Element lookup records:
========

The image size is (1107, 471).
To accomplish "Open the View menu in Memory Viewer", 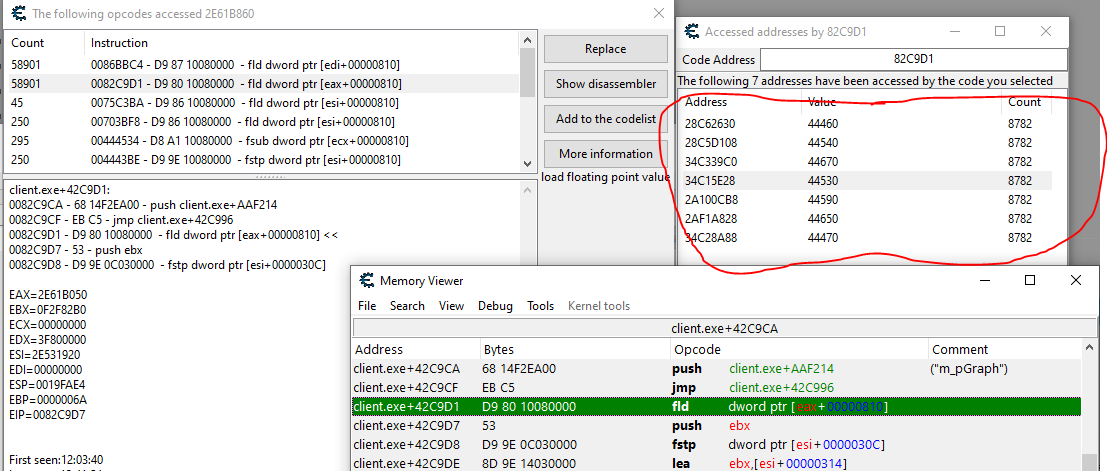I will pyautogui.click(x=451, y=306).
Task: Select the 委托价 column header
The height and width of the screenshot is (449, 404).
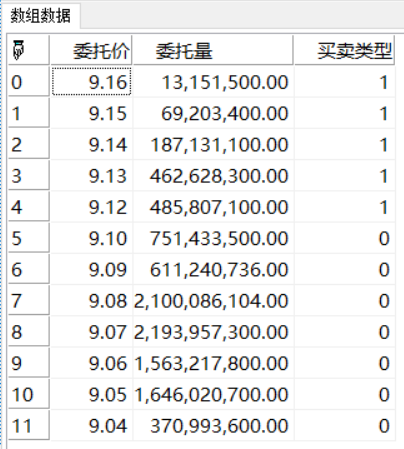Action: pos(91,50)
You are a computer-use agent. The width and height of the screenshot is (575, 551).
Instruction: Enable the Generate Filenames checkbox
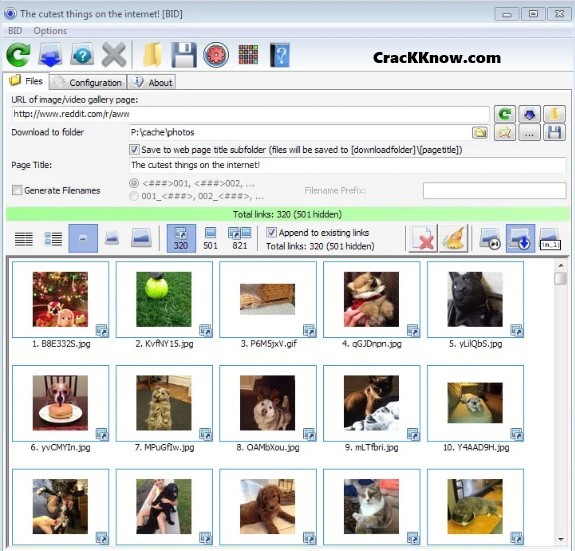tap(17, 190)
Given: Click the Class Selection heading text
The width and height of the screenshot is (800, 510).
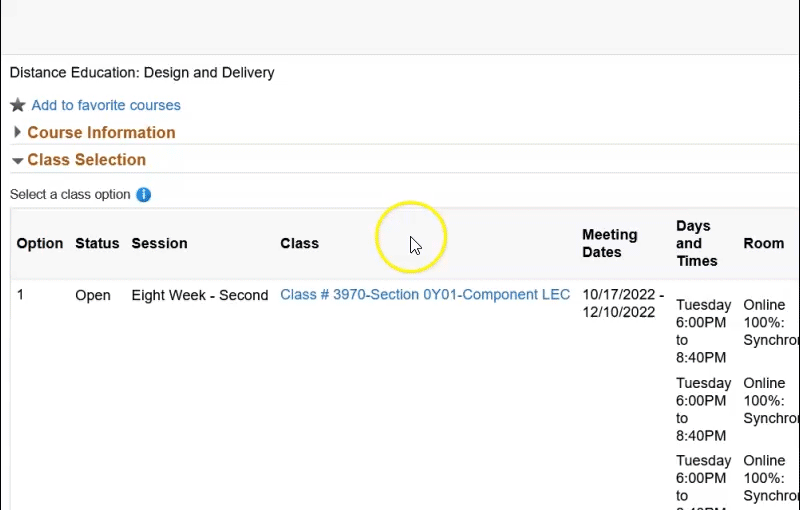Looking at the screenshot, I should click(x=86, y=160).
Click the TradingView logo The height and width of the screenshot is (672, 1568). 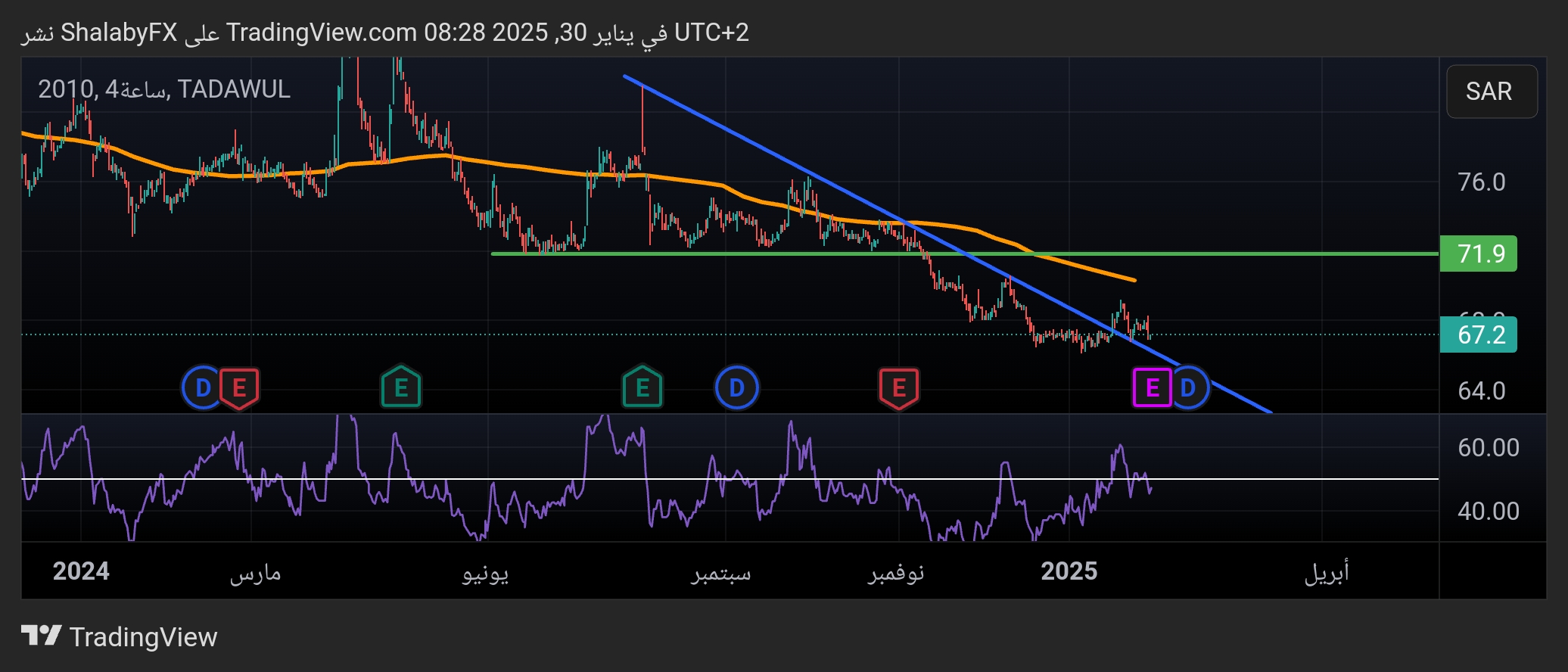(x=119, y=636)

========

Copy the rows without any changes, from the line containing "Task: Select the 委托价 column header" through the line containing "tap(17, 190)", including both. Omit the pictures from your copy.

**Task output**
Task: Select the 委托价 column header
The height and width of the screenshot is (449, 404).
Action: pos(91,50)
You are a computer-use agent. The width and height of the screenshot is (575, 551).
Instruction: Enable the Generate Filenames checkbox
tap(17, 190)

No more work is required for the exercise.